Wednesday, October 12, 2011

Take care of the banks, stupid

Roger Altman urges a US-style Tarp for European banks. The key points for Europe's policy-makers is that banks need to be strengthened for the markets to shed their jitters. The markets are jittery because they think the banks will collapse under the weight of sovereign bonds. If they do so, they will take the Eurozone economies with them. Strengthen the banks- and you save the Eurozone.

Altman urges recapitalisation of banks through a common European facility. The governments must decide unilaterally which bank needs how much. It must back capital infusion with sovereign guarantees for bank borrowings. The taxpayer must have an upside on the infusions through warrants. It's quite likely that European governments end up making money by recapitalising banks, as the US Tarp did.

Once the banks are strengthened, the problem of sovereign debt can be addressed, with varying degrees of debt being written off for a range of countries. Then, we preserve Europe, avert a financial meltdown and also create the basis for economic recovery.

2 comments:

Scott Lazarowitz said...

What strengthens banks is competition in a free market, without governmental intrusions, and without redistribution of wealth schemes that transfer wealth from the actual workers and producers over to the non-productive banking elites.

If banks that engage in irresponsible and risky lending and investment practices are propped up by governments (i.e. the taxpayers who actually work for a living), that reinforces their irresponsibility.

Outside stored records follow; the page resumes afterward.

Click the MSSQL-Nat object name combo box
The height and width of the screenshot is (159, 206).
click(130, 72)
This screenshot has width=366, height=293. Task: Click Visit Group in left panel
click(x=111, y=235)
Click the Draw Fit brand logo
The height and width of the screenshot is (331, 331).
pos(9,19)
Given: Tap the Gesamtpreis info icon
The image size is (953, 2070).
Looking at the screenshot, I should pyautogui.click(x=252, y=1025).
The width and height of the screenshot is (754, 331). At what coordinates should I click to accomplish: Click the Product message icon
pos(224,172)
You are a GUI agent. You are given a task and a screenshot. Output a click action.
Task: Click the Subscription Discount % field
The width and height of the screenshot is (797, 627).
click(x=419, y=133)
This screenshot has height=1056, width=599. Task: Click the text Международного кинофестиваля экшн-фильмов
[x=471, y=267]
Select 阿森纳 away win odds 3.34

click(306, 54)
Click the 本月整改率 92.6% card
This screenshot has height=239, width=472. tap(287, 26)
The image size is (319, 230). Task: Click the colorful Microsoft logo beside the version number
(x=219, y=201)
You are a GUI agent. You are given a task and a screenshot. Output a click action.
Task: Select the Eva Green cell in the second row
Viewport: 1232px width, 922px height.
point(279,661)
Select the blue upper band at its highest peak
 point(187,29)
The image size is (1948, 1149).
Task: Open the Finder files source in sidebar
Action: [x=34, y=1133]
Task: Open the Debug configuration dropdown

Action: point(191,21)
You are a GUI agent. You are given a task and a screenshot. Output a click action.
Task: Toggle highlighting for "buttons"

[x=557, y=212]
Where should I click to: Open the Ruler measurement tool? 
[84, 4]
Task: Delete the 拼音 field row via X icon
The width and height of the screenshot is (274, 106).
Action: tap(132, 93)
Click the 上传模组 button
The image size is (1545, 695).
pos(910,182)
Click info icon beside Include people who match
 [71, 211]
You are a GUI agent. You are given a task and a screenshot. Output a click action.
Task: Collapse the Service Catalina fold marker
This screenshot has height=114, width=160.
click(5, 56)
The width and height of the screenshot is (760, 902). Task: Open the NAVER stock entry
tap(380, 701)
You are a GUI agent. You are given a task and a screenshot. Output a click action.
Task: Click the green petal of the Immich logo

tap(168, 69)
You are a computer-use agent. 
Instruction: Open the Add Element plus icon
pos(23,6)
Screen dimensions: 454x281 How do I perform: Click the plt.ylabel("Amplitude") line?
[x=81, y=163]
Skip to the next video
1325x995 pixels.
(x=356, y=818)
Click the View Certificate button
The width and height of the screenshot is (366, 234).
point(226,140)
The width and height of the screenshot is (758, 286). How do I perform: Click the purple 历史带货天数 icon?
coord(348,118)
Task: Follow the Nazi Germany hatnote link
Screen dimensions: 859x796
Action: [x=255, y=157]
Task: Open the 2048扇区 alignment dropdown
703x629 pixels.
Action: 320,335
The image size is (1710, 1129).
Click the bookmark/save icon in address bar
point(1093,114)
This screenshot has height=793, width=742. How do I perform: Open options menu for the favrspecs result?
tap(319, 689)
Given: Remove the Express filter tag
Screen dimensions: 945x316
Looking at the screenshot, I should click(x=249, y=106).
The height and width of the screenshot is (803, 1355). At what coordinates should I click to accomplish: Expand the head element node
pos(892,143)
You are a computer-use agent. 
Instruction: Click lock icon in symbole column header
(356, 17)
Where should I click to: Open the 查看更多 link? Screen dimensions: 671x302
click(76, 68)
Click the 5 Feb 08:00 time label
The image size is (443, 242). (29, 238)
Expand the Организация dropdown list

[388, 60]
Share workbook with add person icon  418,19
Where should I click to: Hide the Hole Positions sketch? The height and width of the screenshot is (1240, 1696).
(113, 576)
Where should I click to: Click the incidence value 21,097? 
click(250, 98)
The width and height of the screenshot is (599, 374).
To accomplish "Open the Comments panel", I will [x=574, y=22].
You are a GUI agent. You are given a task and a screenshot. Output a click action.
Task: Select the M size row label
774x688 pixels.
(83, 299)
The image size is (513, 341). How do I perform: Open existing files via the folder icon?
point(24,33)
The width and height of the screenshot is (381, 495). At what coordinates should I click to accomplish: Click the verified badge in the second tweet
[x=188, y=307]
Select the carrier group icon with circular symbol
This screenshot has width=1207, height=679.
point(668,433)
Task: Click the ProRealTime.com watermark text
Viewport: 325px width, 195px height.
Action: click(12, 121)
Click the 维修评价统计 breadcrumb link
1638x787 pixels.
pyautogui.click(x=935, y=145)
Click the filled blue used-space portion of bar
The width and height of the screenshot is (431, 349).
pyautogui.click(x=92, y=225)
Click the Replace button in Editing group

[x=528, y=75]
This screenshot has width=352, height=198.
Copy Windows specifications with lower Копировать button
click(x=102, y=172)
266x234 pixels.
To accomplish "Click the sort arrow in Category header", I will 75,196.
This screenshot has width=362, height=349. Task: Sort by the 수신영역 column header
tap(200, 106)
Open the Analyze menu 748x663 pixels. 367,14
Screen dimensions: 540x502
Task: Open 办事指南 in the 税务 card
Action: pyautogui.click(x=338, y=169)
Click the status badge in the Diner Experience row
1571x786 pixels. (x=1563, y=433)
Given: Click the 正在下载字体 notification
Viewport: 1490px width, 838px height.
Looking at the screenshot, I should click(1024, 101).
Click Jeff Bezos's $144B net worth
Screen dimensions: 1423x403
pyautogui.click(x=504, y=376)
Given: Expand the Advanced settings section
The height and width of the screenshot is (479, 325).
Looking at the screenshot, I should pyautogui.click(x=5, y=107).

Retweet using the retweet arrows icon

That is what the U.S. TARP bailout did.

But this creates a moral hazard and causes even further instability throughout the entire system. The U.S. TARP bailout was in October, 2008. Now, three whole years later, the U.S. economy is on brink of collapse, as is the European economy.

Instead, require the banks who engage in the high-risk behavior that caused their (and our) mess to go bankrupt, and in some cases in which fraud was involved, prosecute the fraud. As with individuals who take stupid risks with their own personal finances, such as buying homes they can't afford to pay off or going into huge debt with credit cards, businesses also must be required to take responsibility for the consequences of their own actions.

Why is this kind of encouragement of personal responsibility so hard for so many people to consider?